Threading

Installation

The default threading runtime has no dependencies other than Pykka itself and the Python standard library.

API

class pykka.ThreadingFuture[source]

Implementation of Future for use with regular Python threads`.

The future is implemented using a queue.Queue.

The future does not make a copy of the object which is set() on it. It is the setters responsibility to only pass immutable objects or make a copy of the object before setting it on the future.

Changed in version 0.14: Previously, the encapsulated value was a copy made with copy.deepcopy(), unless the encapsulated value was a future, in which case the original future was encapsulated.

get(*, timeout: float | None = None) Any[source]

Get the value encapsulated by the future.

If the encapsulated value is an exception, it is raised instead of returned.

If timeout is None, as default, the method will block until it gets a reply, potentially forever. If timeout is an integer or float, the method will wait for a reply for timeout seconds, and then raise pykka.Timeout.

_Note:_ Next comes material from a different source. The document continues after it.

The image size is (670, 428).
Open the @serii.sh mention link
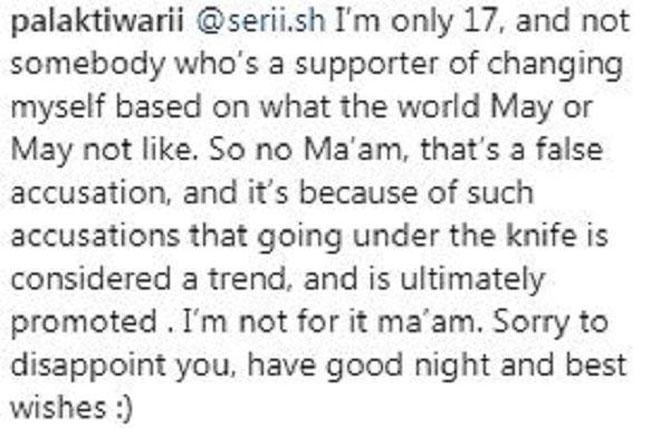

The encapsulated value can be retrieved multiple times. The future will only block the first time the value is accessed.

Parameters:

timeout (float or None) – seconds to wait before timeout

Raise:

pykka.Timeout if timeout is reached

Raise:

encapsulated value if it is an exception

Returns:

encapsulated value if it is not an exception

set(value: Any | None = None) None[source]

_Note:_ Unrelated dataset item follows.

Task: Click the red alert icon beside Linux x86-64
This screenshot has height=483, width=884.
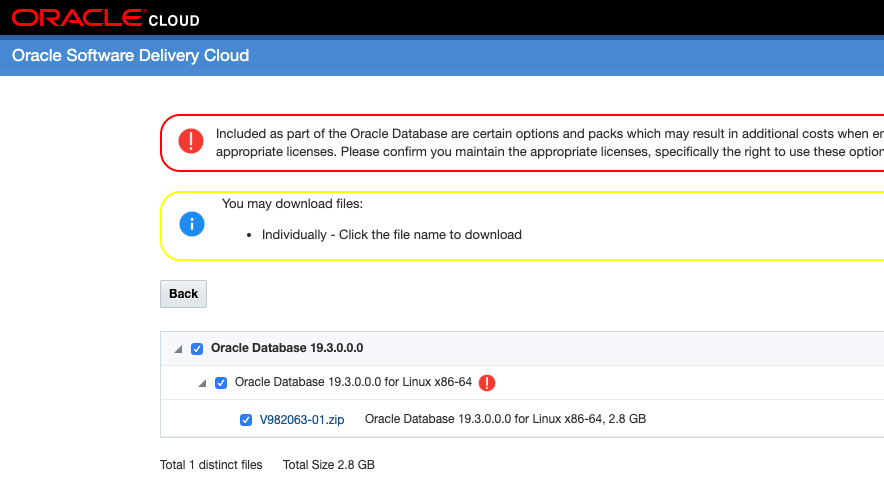Action: point(487,383)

Set the encapsulated value.

Parameters:

value (any object or None) – the encapsulated value or nothing

Raise:

an exception if set is called multiple times

set_exception(exc_info: OptExcInfo | None = None) None[source]

Set an exception as the encapsulated value.

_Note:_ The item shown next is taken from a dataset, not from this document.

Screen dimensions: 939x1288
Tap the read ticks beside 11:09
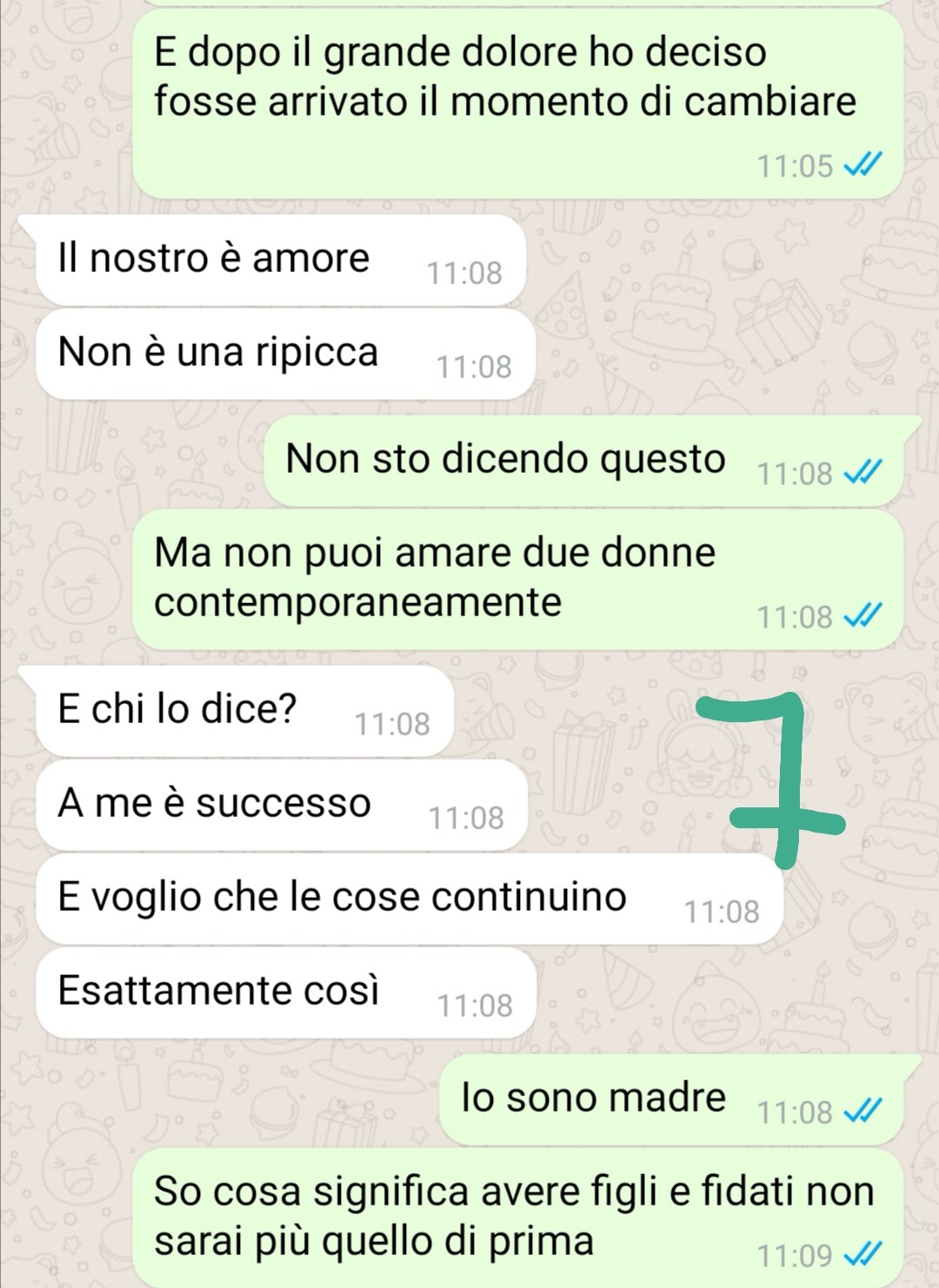(x=863, y=1255)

You can pass an exc_info three-tuple, as returned by sys.exc_info(). If you don’t pass exc_info, sys.exc_info() will be called and the value returned by it used.

In other words, if you’re calling set_exception(), without any arguments, from an except block, the exception you’re currently handling will automatically be set on the future.

Parameters:

exc_info (three-tuple of (exc_class, exc_instance, traceback)) – the encapsulated exception

class pykka.ThreadingActor(*_args: Any, **_kwargs: Any)[source]

Implementation of Actor using regular Python threads.

use_daemon_thread: ClassVar[bool] = False

A boolean value indicating whether this actor is executed on a thread that is a daemon thread (True) or not (False). This must be set before pykka.Actor.start() is called, otherwise RuntimeError is raised.

The entire Python program exits when no alive non-daemon threads are left. This means that an actor running on a daemon thread may be interrupted at any time, and there is no guarantee that cleanup will be done or that pykka.Actor.on_stop() will be called.

Actors do not inherit the daemon flag from the actor that made it. It always has to be set explicitly for the actor to run on a daemonic thread.